• _Materials provided_:
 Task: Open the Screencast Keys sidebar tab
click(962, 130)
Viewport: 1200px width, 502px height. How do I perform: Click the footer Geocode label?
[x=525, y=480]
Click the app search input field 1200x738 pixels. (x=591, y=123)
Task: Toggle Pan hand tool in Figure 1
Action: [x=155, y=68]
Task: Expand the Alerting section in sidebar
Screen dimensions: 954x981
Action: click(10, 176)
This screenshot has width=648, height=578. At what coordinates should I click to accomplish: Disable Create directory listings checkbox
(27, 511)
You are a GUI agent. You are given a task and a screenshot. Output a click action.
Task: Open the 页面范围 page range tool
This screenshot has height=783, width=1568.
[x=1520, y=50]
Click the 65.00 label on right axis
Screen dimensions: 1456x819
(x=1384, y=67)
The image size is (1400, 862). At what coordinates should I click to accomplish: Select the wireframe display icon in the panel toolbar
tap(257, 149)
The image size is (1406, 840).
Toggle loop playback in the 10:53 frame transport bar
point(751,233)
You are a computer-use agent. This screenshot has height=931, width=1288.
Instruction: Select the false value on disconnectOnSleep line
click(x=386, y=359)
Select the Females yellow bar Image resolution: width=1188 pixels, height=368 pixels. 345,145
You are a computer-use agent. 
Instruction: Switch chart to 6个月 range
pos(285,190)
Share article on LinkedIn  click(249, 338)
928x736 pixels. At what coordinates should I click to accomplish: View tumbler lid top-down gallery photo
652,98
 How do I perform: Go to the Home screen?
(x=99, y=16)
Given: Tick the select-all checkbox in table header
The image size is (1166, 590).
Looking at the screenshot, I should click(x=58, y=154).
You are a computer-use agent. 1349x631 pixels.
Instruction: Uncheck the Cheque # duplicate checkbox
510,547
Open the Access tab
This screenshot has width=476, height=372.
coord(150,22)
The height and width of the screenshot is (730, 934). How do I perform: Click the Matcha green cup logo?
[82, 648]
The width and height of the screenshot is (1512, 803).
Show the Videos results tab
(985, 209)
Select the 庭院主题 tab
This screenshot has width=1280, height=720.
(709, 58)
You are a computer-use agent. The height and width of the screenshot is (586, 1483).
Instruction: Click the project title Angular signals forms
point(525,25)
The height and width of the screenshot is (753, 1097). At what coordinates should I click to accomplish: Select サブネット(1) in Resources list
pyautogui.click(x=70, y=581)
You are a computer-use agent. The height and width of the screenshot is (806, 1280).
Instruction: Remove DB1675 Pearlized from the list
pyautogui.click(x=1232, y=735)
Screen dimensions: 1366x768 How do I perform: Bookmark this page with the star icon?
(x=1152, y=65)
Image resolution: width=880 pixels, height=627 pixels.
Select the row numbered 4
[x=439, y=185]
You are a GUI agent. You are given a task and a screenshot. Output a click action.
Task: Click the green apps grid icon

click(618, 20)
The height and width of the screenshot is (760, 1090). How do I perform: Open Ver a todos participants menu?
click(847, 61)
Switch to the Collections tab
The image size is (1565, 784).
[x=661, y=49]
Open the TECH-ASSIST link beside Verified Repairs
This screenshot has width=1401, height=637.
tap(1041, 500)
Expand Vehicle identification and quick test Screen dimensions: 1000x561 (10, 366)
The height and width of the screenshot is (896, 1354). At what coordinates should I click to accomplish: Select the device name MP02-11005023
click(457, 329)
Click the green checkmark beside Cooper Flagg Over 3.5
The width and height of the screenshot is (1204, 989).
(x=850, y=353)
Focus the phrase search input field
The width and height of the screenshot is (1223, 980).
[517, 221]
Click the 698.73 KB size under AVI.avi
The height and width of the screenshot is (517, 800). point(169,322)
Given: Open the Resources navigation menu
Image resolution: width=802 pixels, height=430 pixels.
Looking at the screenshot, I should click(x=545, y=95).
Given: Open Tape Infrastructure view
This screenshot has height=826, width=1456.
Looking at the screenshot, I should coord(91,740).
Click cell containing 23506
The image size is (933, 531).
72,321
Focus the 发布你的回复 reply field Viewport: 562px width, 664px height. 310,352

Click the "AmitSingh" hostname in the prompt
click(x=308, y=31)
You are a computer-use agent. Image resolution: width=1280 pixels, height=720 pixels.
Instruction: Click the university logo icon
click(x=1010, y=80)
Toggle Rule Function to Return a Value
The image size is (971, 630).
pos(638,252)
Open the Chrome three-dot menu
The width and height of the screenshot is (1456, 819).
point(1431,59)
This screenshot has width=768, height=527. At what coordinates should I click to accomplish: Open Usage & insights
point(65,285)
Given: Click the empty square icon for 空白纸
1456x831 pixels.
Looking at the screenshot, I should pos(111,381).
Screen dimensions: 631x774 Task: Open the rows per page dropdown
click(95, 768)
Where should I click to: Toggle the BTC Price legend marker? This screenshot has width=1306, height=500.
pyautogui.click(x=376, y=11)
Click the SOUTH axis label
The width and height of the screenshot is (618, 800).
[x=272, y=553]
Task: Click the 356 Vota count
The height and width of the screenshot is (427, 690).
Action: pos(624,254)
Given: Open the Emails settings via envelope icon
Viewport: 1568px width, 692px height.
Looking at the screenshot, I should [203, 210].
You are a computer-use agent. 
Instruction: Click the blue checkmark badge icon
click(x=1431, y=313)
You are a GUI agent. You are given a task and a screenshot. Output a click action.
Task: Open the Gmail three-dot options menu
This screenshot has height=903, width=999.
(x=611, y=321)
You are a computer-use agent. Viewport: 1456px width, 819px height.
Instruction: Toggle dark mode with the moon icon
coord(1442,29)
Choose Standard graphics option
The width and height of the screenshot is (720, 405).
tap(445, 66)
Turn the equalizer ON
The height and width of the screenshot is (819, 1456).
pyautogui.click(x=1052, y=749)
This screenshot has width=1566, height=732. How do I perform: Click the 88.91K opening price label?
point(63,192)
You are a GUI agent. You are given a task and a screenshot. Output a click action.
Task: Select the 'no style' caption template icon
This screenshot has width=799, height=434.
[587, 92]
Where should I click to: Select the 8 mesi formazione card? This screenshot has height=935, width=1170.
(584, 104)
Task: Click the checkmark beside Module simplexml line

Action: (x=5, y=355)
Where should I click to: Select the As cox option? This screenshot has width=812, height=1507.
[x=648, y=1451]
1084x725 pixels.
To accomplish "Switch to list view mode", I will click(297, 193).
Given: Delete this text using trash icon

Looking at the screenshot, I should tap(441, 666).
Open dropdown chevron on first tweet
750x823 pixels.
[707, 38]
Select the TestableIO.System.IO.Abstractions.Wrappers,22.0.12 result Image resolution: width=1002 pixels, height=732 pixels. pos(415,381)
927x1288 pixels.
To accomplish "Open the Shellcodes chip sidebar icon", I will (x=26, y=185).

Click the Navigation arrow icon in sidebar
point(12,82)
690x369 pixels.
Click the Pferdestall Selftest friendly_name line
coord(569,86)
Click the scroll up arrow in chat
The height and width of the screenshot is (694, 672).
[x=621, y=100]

• _Problem details_: Please copy the items verbatim, beginning with the line that contains "Given: Delete this text using trash icon" and continuing through the end of the items.

• _Solution to the problem_:
Given: Delete this text using trash icon

Looking at the screenshot, I should tap(441, 666).
Open dropdown chevron on first tweet
750x823 pixels.
[707, 38]
Select the TestableIO.System.IO.Abstractions.Wrappers,22.0.12 result Image resolution: width=1002 pixels, height=732 pixels. pos(415,381)
927x1288 pixels.
To accomplish "Open the Shellcodes chip sidebar icon", I will (x=26, y=185).

Click the Navigation arrow icon in sidebar
point(12,82)
690x369 pixels.
Click the Pferdestall Selftest friendly_name line
coord(569,86)
Click the scroll up arrow in chat
The height and width of the screenshot is (694, 672).
[x=621, y=100]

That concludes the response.